EXERCISE GOAL ::
From the line containing "Richard S. (184, 487)" onward, every line of the entries is to be set down exactly, the last line included.

GIVEN DATA ::
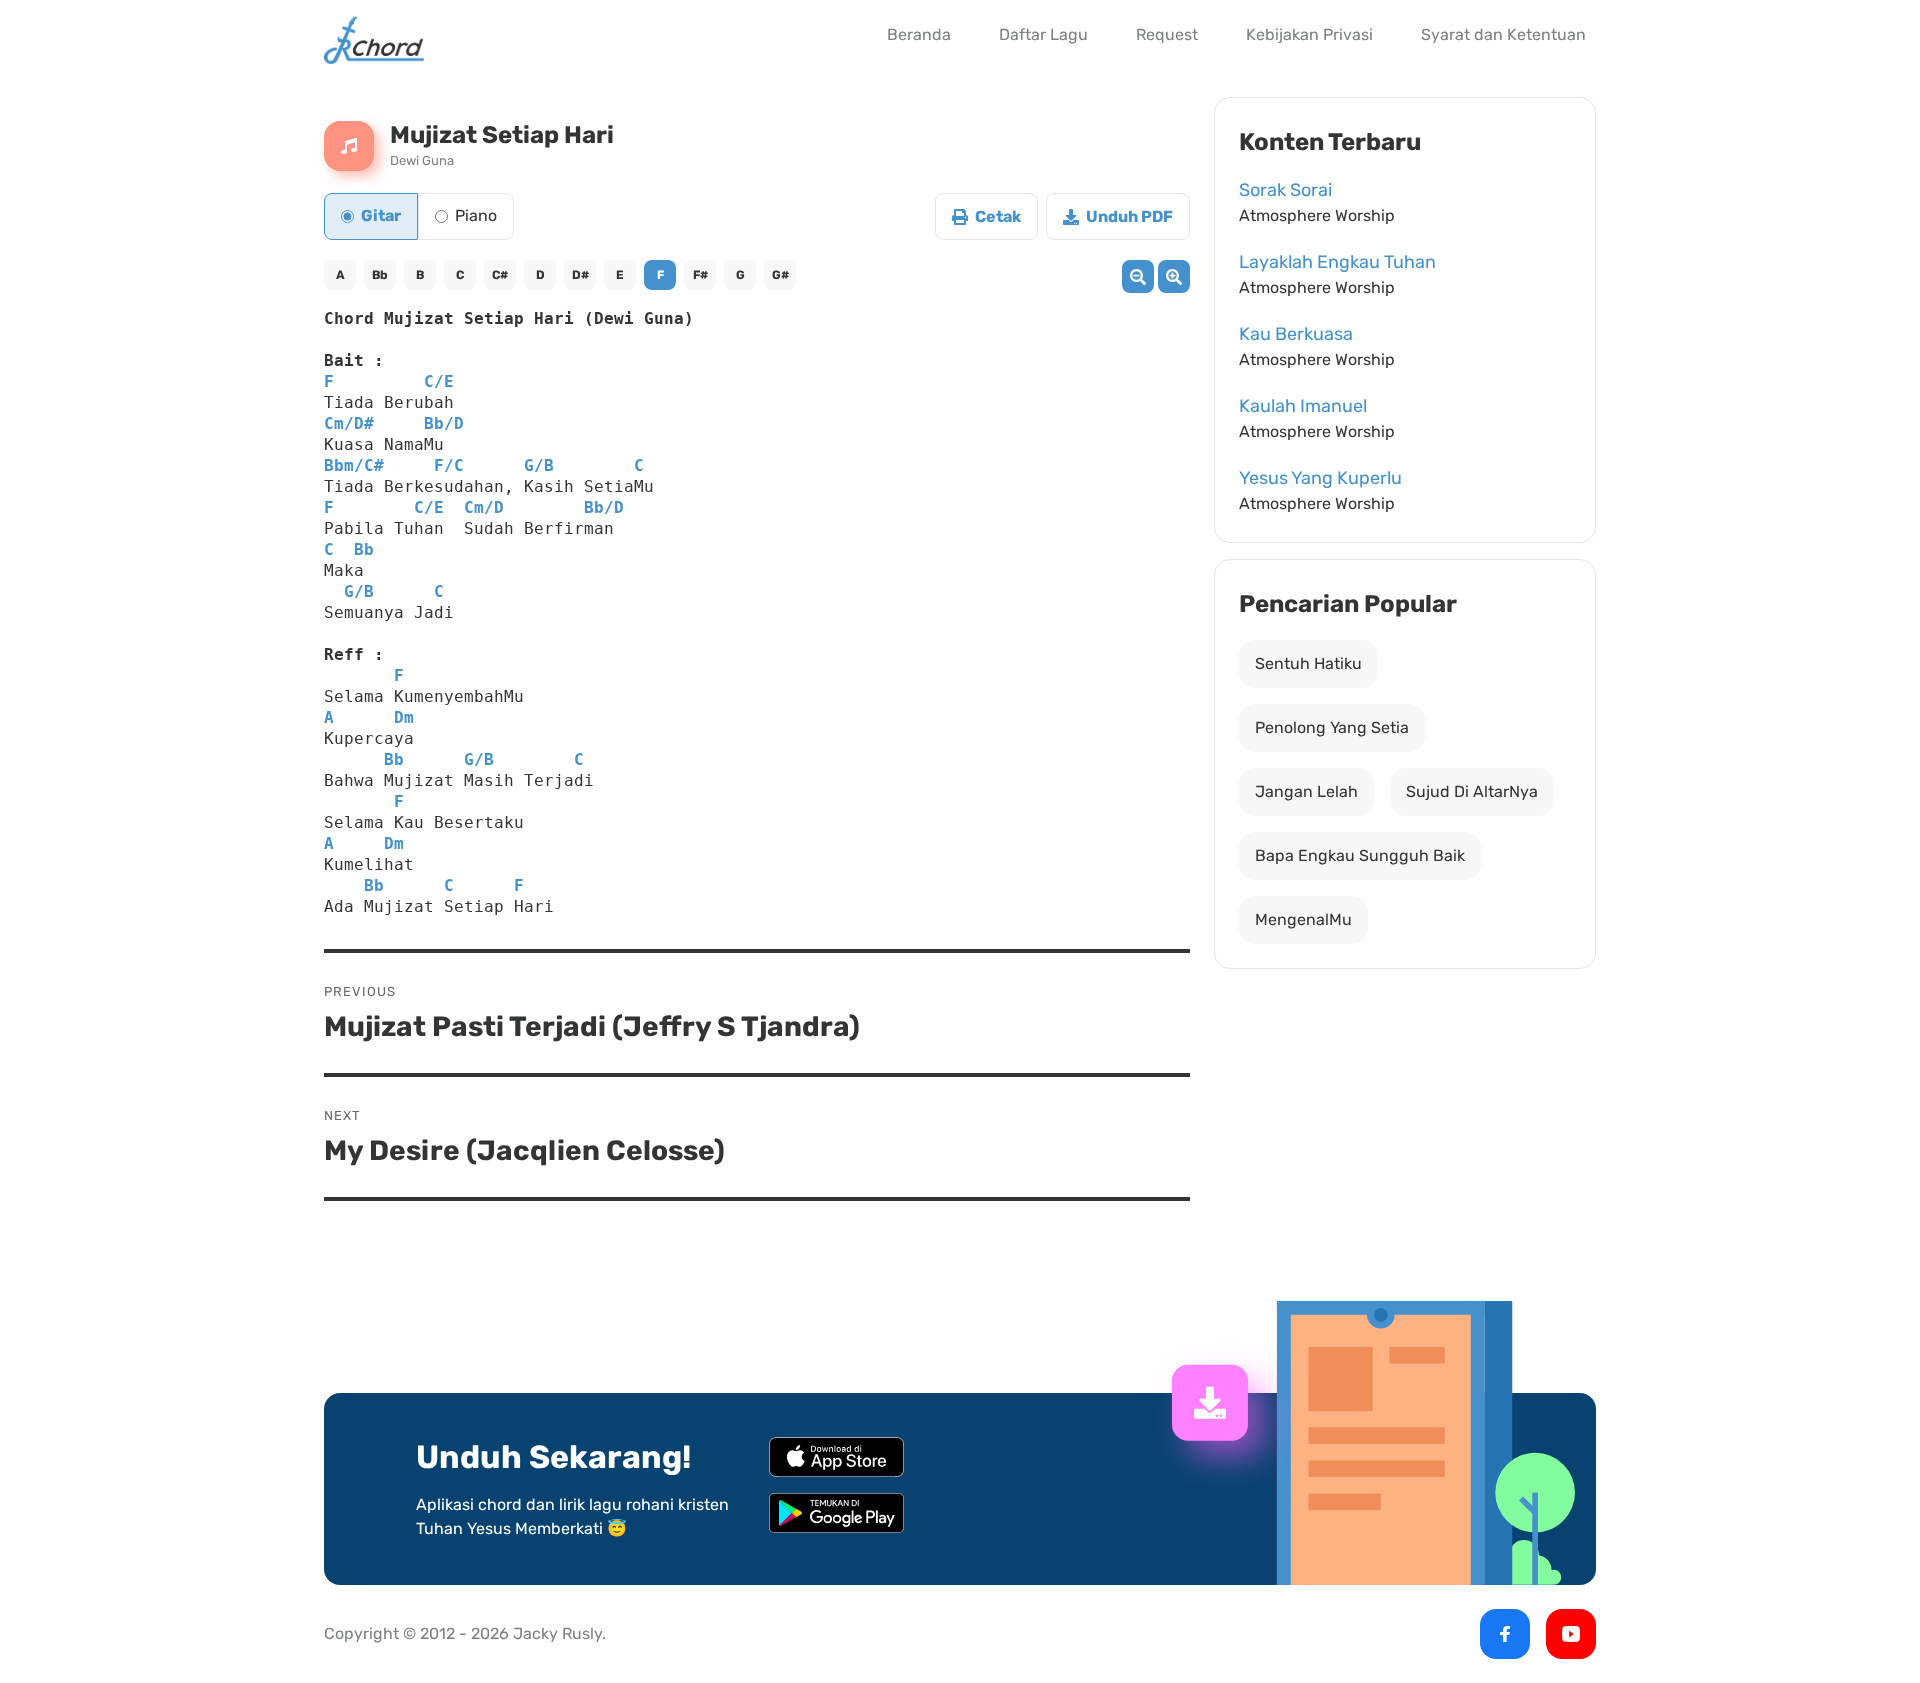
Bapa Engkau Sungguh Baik (1360, 855)
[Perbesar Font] (1174, 276)
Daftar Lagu (1043, 34)
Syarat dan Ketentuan (1503, 34)
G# (780, 275)
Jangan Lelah (1306, 791)
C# (500, 275)
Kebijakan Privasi (1309, 34)
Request (1167, 34)
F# (700, 275)
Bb (380, 275)
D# (580, 275)
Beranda (919, 34)
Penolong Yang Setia (1332, 727)
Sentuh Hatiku (1308, 663)
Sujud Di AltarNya (1472, 791)
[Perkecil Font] (1138, 276)
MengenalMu (1303, 919)
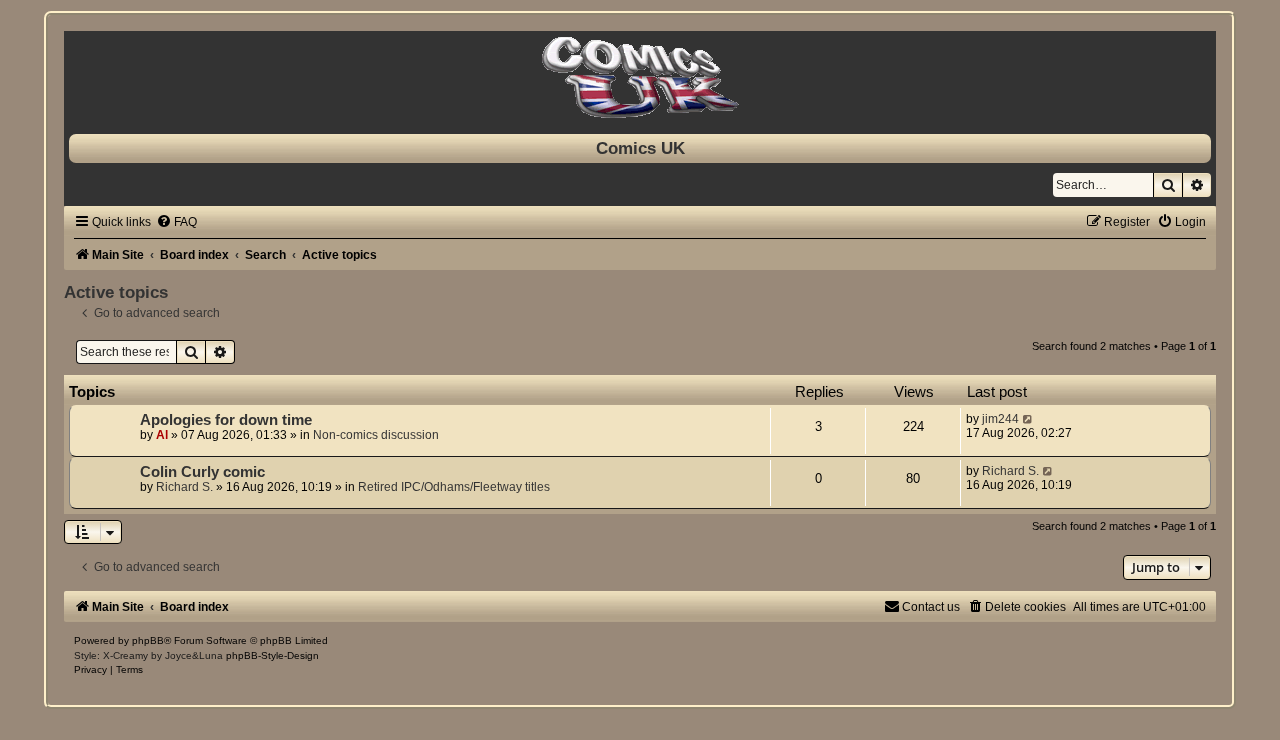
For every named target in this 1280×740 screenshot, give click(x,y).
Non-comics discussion (376, 435)
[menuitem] (176, 222)
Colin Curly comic (202, 472)
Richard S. (184, 487)
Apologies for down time (226, 420)
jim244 (1000, 419)
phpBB (148, 640)
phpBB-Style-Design (272, 655)
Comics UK (640, 148)
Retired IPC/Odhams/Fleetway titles (454, 487)
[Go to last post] (1028, 419)
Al (162, 435)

SOLUTION TO THIS TASK ::
Richard S. (184, 487)
Apologies for down time (226, 420)
jim244 (1000, 419)
phpBB (148, 640)
phpBB-Style-Design (272, 655)
Comics UK (640, 148)
Retired IPC/Odhams/Fleetway titles (454, 487)
[Go to last post] (1028, 419)
Al (162, 435)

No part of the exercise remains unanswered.